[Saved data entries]
══════
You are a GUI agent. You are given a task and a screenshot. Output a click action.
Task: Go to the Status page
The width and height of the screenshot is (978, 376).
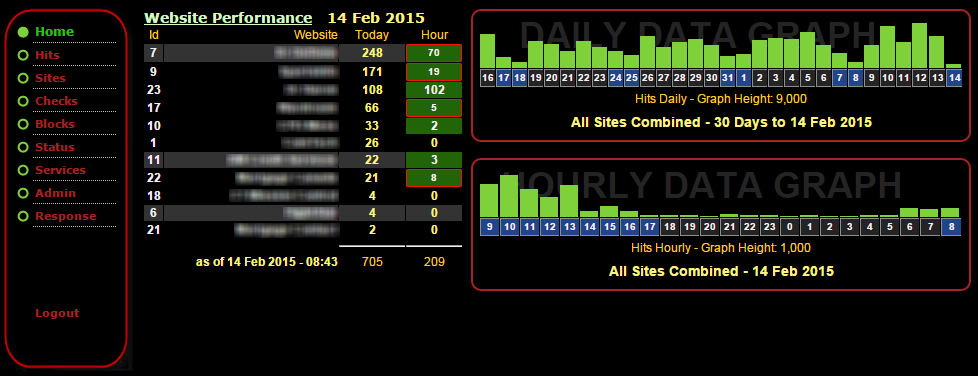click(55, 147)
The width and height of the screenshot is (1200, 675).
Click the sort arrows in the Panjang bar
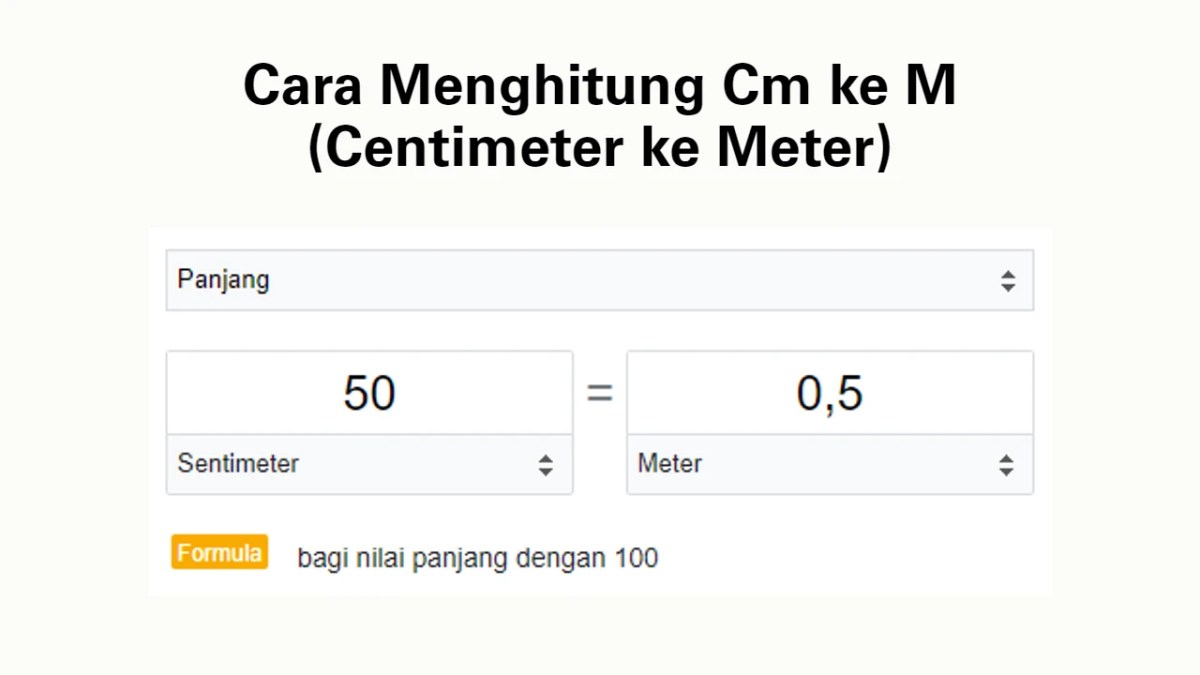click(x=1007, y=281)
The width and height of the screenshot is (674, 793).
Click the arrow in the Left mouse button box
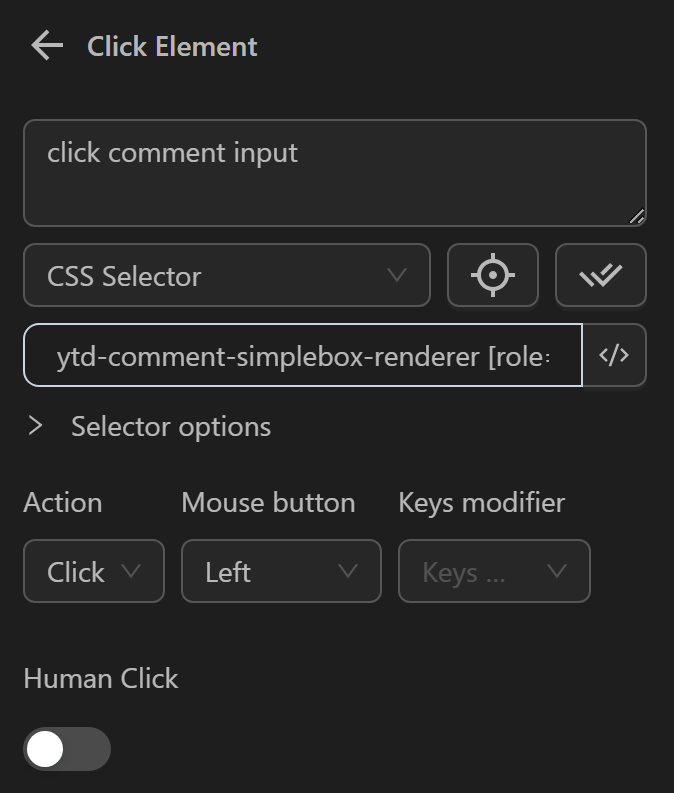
══════
What the task asks.
Your answer must be an exact transcription of every entry, minus the pictures.

Response to the task.
You are a GUI agent. You are given a task and a screenshot. Output a click action.
Task: Go to the Status page
The width and height of the screenshot is (978, 376).
click(55, 147)
The width and height of the screenshot is (1200, 675).
Click the sort arrows in the Panjang bar
click(x=1007, y=281)
The width and height of the screenshot is (674, 793).
Click the arrow in the Left mouse button box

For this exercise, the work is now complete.